Continued international success, sadly, didn't follow. Or at least not in the way it should have done. "Friends" written for and performed with disco doyenne Amii Stewart was a modest hit here in the UK and elsewhere in the world, and is the Mike Francis record you're most likely to hear on the radio in the sadlad sketch drawn above. The follow-up, 1985's minor-but-wonderful "Together" didn't set the world alight. There was also, weirdly, a split single with Whitney Houston that arrived two years later. Francis' contribution, the aching "Still I'm Running Back to You" was overshadowed by Houston's hit single "Love Will Save the Day." The 7" never made it past the promo stage and that, largely, was that. The world moved on and forgot about the Florentian songwriter. Sure, he went on to record a series of laidback chill out records as part of a group named Mystic Diversion, but the fame he deserved largely eluded him, and he sunk into the sands of time.

Not everyone's forgotten him, though, and Francis is an artist who deserves to be remembered fondly and listened to still, for very few acts out there are able to plumb the depths of total and unerring sincerity and romanticism without falling into the death-trap that is over-done earnestness.

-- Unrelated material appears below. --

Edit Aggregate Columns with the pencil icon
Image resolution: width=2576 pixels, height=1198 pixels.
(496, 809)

If there's one song that demonstrates Francis' ability to conjure a very real atmosphere, it's early single "Let Me In."

"Hey, lady/Lead me through the colors of your rainbow/You gotta understand/You've got this/shadow hangin' over me/I'm not the man I used to be, oh no."
Mike Francis - Let Me In (1984)

"Let Me In" is an undebatable masterpiece, the kind of record that's once heard and never forgotten, a towering human achievement that's up there with the Sistine Chapel, or the McDonalds double cheeseburger. Built around the kind of plump, Italo-tinged bassline that positively drips with unbridled emotion, a piano line so pristinely perfect that it sounds like it was carved from the finest marble, and an unmistakably haunting vocal, it could soundtrack the ending to best film you've never seen.

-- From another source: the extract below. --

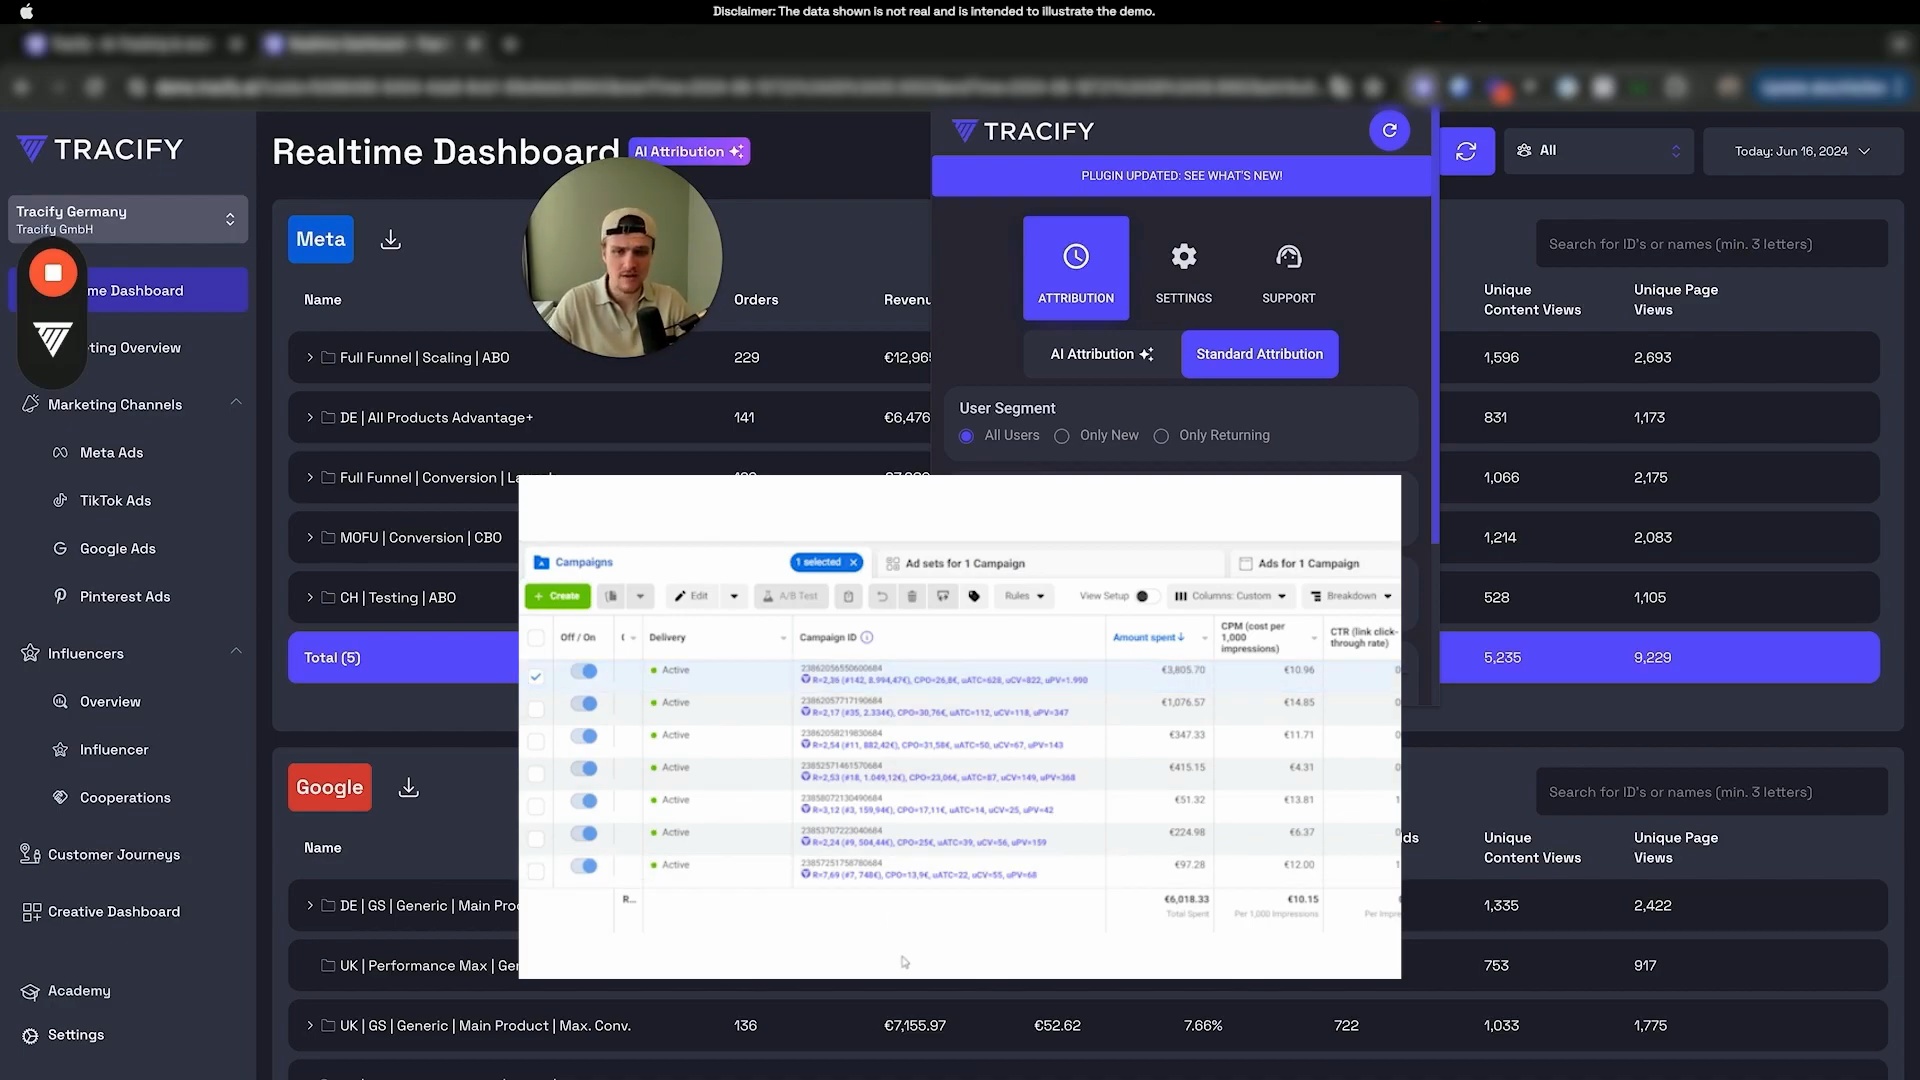The image size is (1920, 1080).
Task: Select the All Users radio option
Action: [x=966, y=436]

"Let Me In" is an object lesson in just how powerful sincerity can be in pop music. Most of us learn that the only way to get through life as unscathed as possible, emotionally at least, is to couch everything we think, feel, and do in a gauzy veil of irony, because ironizing our own existence means we can't ever really be held accountable for our fuck ups and failures. It was all a joke! We never meant anything! Look at us now — crushed but superior!

Mike Francis is an anti-irony authority figure. It's nigh on impossible to listen to "Let Me In" and not feel at least some emotional affect. There's something about the openness of it, the completely untethered sense of longing, yearning, that's complete magic. The sophistipop backing, as elementally gorgeous as it is, is a perfectly blank canvas upon which Francis' dreamy voice paints a pained portrait of love lost. The relationship between music and transcendentalism is an oft-talked about topic, and most of the time our discourse revolves round the (admittedly incredible) interplay between kickdrums and Class A drugs, but this, this, is the real deal. "Let Me In" isn't of this world. It's above and beyond it.

"These days I live the way I want to/and I do just fine/as long as I'm not left alone."

Mike Francis - Livin' It Up (1991)

When it all comes down to it, how can you not love and respect and cherish a man who dared to dream, a man who called his albums things like Let's Not Talk About It and Features of Love and Flashes of Life and Dreams of a Lifetime and A Different Air? Do we not, in these unimaginably dark times, deserve someone like this? Do we not need them more than ever? Are we not all crying out for music this perfect and still and contemplative and, most importantly, human? Mike Francis sings the words we can't even bring ourselves to utter, and for that we should forever hold him in the highest esteem.

He passed away in 2009, after a battle with lung cancer. Just days before he died, The Very Best Of Mike Francis (All Was Missing) was released. After Mike Francis, nothing was missing.